As MβCD and 3oc both disrupted lipid-ordered domains and reduced membrane tension to a similar extent, we wondered if they have similar effects in biological assays with regard to lipid raft disruption. One of the common effects of MβCD cholesterol removal is the spontaneous activation of EGFR; we, therefore, analyzed EGFR phosphorylation at tyrosine 1,173 in the absence of its ligand (Chen and Resh, 2002). Clearly, both treatments led to a substantial increase of pEGFR, suggesting in this assay the two reagents are functionally equivalent (Figure 4A). However, the peak phosphorylation of 3oc treatment took place 30 min earlier than MβCD treatment. Similarly, lipid domain disruption causes spontaneous ERK activation (Kabouridis et al., 2000). Figure 4B shows that both 3oc and MβCD led to a similar extent of ERK phosphorylation. Caveolae are caveolin-dependent, specialized lipid rafts characterized by an inward indented membrane “cave” and an abundance of PIP2 in the corresponding inner leaflets (Fujita et al., 2009). They are a significant source of membrane endocytosis. We first treated THP-1 cells with CPZ, which blocks clathrin-dependent internalization, and then with LPS to trigger caveolae-dependent TLR4 receptor endocytosis (Varkevisser et al., 2013). Flow cytometry results showed that the average fluorescence intensity of TLR4 on the cell membrane increased after treatment, while CPZ treatment inhibited the internalization from 674.3 ± 7.9 to 848 ± 9.6, both MβCD and 3oc treatments further increased the membrane retention of TLR4 from 848 ± 9.6 to 945.7 ± 20 and 913.3 ± 9.3, respectively, suggesting the effective blockage of caveolae function by both treatments (Figure 4C).

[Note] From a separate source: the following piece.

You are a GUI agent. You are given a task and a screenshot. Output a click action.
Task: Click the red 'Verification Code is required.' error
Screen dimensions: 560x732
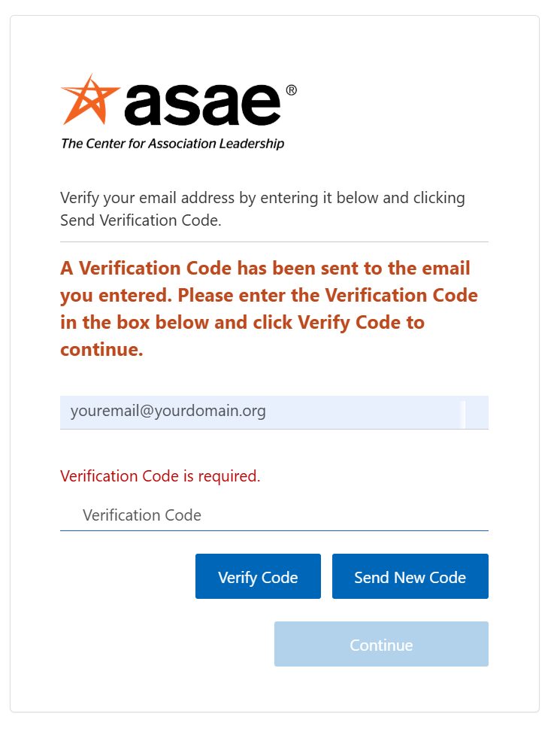click(x=160, y=476)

Unlike non-myeloid cells, immune cells are sensitive to 3oc-induced apoptosis (Song et al., 2019), we wondered if 3oc treatment on THP-1 cells can be precisely controlled to permit lipid domain analysis without triggering significant cell death. As the 3oc concentration used in this report was maintained at 10 μM, we performed a dose-response analysis. In this study, 10 and 20 μM of 3oc did not significantly alter the cell survival, while higher concentrations led to measurable apoptosis at 100 μM (Figure 5A, and the results of the flow cytometry analysis were shown in Supplementary Figure 6). At the higher concentrations, THP-1 cell death was mediated by the canonical Caspase 3 pathway, leading to its cleavage after about 30 min treatment with 3oc at 30 μM (Figure 5B).